WILMINGTON, NC (WECT) - This week's sunny skies and warm temperatures have made for a great stretch of beach weather. However, there have been a rise in one particular marine animal hanging out along our shores.
Stingrays are commonly seen in coastal waters buried in the sand, only needing to move with the sway of the tide. These timid, shellfish-eating cousins of the shark inflict excruciating pain on thousands of swimmers in the United States each year, including a handful of injuries just this week.
Outreach Coordinator at the Fort Fisher Aquarium, Any Gould, said, "They love to eat things like shrimp, clams, worms…anything they can find along the ocean bottom."
And, no… Gould isn't describing a seafood lover. He's talking about stingrays.
Gould explained, "They love to swim around right there near the shore and in tidal creeks behind the islands, so basically anywhere you're swimming around, you could be near stingrays."
These creatures sure are cruising along the shores of southeast North Carolina beaches, especially now during the warm, summer months.
Wrightsville Beach Ocean Rescue Captain, Jeremy Owens, said, "Yesterday, we had six stringray punctures on the beach. We transported one individual to the hospital."
That's right. Six stings in one day!
Owens said, "That's the most we've ever seen in one day, for sure."
Several more reports of the unfriendly stingray encounters came in today. Owens said people should be weary of the rays' powerful barb that can cause serious injuries.
Owens added, "If you're having difficulty breathing, tightness of the throat, an allergic reaction, that's a medical emergency and you need to call 911. If you're out at the beach, come up to one of the lifeguards. We'll soak your foot or whatever has been stung in warm water to help alleviate the pain."
If you're one of the many who want to go enjoy the cool waters of the Atlantic Ocean, W.B. Ocean Rescue officials and lifeguards have one simple tip for you to scare away those stingrays. It's called the Stingray Shuffle!
Gould said when the stringrays hear the sand kicking up, they'll swim away and mind their own business.

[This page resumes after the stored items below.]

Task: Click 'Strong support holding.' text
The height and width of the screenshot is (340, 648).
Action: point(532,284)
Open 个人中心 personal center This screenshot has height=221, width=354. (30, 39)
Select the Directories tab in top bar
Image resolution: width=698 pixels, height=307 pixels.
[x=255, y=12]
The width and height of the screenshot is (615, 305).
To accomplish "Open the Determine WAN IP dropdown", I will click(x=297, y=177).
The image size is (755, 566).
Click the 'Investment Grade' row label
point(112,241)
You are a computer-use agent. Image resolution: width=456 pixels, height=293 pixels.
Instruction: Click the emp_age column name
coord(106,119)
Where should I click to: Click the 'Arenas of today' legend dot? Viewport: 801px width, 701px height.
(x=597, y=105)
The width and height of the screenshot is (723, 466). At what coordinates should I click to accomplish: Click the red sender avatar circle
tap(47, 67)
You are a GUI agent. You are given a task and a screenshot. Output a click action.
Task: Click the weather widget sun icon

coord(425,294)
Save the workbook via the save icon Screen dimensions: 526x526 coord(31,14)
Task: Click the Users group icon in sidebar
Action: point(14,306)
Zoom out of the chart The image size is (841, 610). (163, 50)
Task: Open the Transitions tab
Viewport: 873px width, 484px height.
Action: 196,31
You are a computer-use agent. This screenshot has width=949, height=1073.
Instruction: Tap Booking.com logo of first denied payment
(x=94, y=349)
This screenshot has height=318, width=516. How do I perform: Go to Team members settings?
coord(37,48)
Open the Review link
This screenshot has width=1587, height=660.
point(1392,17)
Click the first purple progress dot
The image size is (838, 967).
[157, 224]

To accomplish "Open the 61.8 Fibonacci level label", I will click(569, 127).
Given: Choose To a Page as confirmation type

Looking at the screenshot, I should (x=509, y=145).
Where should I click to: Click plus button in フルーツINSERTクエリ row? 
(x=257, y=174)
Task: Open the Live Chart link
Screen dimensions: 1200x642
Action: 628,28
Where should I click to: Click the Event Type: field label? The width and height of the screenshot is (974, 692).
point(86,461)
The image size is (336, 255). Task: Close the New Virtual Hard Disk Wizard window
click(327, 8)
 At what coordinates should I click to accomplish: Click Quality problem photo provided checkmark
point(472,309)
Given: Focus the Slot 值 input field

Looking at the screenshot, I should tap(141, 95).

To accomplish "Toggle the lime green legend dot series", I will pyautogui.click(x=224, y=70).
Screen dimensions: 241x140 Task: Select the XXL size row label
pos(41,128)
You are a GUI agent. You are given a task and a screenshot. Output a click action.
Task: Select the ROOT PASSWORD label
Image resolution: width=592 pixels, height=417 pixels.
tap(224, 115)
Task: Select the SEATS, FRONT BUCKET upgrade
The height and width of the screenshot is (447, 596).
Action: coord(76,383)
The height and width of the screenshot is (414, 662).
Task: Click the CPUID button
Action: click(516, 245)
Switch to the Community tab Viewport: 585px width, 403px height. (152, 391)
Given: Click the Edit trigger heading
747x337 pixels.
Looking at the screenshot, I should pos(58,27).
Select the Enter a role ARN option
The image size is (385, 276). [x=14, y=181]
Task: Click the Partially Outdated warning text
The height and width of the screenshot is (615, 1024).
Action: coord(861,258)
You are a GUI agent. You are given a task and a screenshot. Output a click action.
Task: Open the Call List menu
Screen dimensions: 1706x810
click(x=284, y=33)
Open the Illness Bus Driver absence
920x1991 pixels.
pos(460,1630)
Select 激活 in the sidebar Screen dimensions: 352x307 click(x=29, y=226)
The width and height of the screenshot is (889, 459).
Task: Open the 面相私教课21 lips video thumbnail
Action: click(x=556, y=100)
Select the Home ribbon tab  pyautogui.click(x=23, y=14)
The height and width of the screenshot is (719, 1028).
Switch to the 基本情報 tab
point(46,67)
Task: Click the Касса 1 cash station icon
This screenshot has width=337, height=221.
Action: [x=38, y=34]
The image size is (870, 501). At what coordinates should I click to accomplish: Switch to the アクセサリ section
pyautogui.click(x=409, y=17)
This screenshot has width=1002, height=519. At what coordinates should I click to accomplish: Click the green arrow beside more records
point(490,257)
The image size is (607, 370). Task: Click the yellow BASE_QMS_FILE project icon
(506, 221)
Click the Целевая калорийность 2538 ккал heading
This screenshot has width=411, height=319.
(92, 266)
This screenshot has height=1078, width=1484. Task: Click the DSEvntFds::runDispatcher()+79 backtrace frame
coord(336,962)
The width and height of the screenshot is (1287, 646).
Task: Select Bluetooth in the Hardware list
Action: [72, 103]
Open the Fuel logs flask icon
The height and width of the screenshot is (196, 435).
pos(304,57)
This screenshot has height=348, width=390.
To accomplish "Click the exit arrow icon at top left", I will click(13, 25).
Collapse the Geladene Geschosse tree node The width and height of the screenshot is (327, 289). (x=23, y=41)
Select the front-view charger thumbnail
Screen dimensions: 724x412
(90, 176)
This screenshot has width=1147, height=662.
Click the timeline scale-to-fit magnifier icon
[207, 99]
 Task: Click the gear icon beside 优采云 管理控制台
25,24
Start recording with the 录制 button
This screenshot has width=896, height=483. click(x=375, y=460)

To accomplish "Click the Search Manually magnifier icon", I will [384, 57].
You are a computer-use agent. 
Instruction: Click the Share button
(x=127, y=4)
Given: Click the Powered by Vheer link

Gould added, "They're out there looking for food. They're not out there to come and sting us. That's just their defense if we come too close and have any interaction like that, but they're definitely not aggressive."
Gould also listed several reasons stingray stings have been on the rise. He said stingrays are more active in warmer waters, there are more people in the water enjoying their summer, and there has been a noticeable drop in the population of sharks in our area, which are the stingray's main predator.